Le savoir dépend aussi des formes de pouvoir d’une société qui génèrent un style anthropologique spécifique, et de leur économie symbolique. Toutes les recherches qui se traduisent en langage de machine, ont des affinités évidentes avec le gestionnaire, mais elles ne laissent plus beaucoup de place à la relation. Pourtant, les gestes humains, un sourire, une parole, sont essentiels tant pour le soignant que pour le malade.
Une médecine efficace mais qui évite le rapport à l’autre
Roland Gori souligne que nous sommes entrés dans « une culture qui rejette le tragique au profit du pratique ». Cette culture engendre une tyrannie des normes. « Tout se passe comme si on pouvait gouverner par les nombres. Tout devient valable à partir du moment où les chiffres le disent ». La technique supplée désormais aux carences de fiabilité accordées à un diagnostic, à l’expertise. Elle requiert simplement son exécution : elle est efficace, elle permet d’aller vite. La technique économise d’avoir à penser, de ressentir de la culpabilité par rapport à l’autre, au monde. Il citera plus tard Hannah Arendt qui inscrivait la « banalité du mal » dans l’absence de pensée.
Avec l’extrême médicalisation de l’existence, qui dépasse le seul cadre de la maladie, nous en terminons avec les grands récits, Roland Gori regrette que : « l’art de se raconter se perd. C’est comme si on avait été privé d’une faculté qu’on croyait inaliénable. Nous vivons une amnésie de l’histoire qui nous propulse dans une quête boulimique d’information ».
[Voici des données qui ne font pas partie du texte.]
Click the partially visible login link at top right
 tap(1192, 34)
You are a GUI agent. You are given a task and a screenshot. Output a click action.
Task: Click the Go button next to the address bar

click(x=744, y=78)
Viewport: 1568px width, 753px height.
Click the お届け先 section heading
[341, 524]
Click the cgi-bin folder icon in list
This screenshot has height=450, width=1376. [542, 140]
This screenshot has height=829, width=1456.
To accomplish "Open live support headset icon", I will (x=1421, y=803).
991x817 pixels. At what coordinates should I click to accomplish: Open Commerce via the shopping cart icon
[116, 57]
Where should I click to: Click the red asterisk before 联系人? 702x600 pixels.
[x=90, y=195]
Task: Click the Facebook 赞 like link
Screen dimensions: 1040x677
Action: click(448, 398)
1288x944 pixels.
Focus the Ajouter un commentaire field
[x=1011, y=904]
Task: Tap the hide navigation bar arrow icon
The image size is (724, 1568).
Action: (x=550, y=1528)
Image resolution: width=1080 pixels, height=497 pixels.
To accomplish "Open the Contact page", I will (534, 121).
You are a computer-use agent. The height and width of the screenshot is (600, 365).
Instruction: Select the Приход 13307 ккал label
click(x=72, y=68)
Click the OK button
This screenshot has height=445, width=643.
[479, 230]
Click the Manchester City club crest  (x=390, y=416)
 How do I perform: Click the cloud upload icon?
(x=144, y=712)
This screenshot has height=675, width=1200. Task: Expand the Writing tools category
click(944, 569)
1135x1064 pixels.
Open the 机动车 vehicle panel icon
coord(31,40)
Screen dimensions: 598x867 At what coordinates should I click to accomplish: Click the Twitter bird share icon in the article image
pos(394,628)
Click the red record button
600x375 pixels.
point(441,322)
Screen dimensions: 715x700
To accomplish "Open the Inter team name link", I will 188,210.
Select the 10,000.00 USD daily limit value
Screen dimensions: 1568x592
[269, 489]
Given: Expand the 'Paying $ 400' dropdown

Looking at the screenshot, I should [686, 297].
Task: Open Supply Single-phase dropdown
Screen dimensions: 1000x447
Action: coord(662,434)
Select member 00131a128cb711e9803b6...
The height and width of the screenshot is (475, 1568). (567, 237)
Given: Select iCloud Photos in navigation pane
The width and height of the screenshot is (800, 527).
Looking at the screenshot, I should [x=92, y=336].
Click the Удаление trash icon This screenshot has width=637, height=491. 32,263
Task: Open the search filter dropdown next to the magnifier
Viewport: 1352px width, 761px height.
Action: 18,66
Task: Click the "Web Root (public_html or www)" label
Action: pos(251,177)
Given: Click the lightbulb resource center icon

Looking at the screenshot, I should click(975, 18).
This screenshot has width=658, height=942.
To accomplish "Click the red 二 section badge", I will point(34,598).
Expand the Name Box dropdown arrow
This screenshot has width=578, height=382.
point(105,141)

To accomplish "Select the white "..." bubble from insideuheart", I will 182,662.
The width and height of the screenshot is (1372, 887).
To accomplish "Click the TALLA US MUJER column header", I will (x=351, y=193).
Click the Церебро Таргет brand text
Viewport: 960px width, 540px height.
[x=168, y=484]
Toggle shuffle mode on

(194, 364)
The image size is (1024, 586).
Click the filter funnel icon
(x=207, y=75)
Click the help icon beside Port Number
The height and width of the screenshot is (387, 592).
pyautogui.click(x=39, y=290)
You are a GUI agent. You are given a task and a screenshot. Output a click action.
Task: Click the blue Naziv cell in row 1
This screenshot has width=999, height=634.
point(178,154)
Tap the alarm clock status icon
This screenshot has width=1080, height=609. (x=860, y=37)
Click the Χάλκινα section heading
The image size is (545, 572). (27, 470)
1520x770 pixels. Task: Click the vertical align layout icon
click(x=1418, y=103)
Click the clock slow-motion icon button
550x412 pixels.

Administrer plutôt que soigner
Pour évoquer des conséquences concrètes de cette tyrannie, il prend l’exemple des bracelets électroniques imposés en Angleterre aux personnes arrêtées en état d’ébriété, qui font quelques excès occasionnels (cf. Le monde du 2 août 2014). Ces bracelets mesurent toutes les 30 minutes le taux d’alcool dans le sang et la moindre alerte « renvoie le fautif devant les tribunaux ». La méthode est jugée « moins chèr[e] et plus efficace ». Elle vise une anomalie : boire quelques verres de trop et se bagarrer, pas une pathologie. Pour lui, « On ne croit plus au soin et à la ‘perfectionnabilité’ de la personne. On cherche simplement à gérer de possibles déviances ou des récidives. Les personnes sont administrées comme des choses ».
« Nous croyons désormais à l’exécution du code qui fait de l’homme un instrument », conclut Roland Gori. Tout se passe sans qu’il n’y ait plus de référence à la sagesse.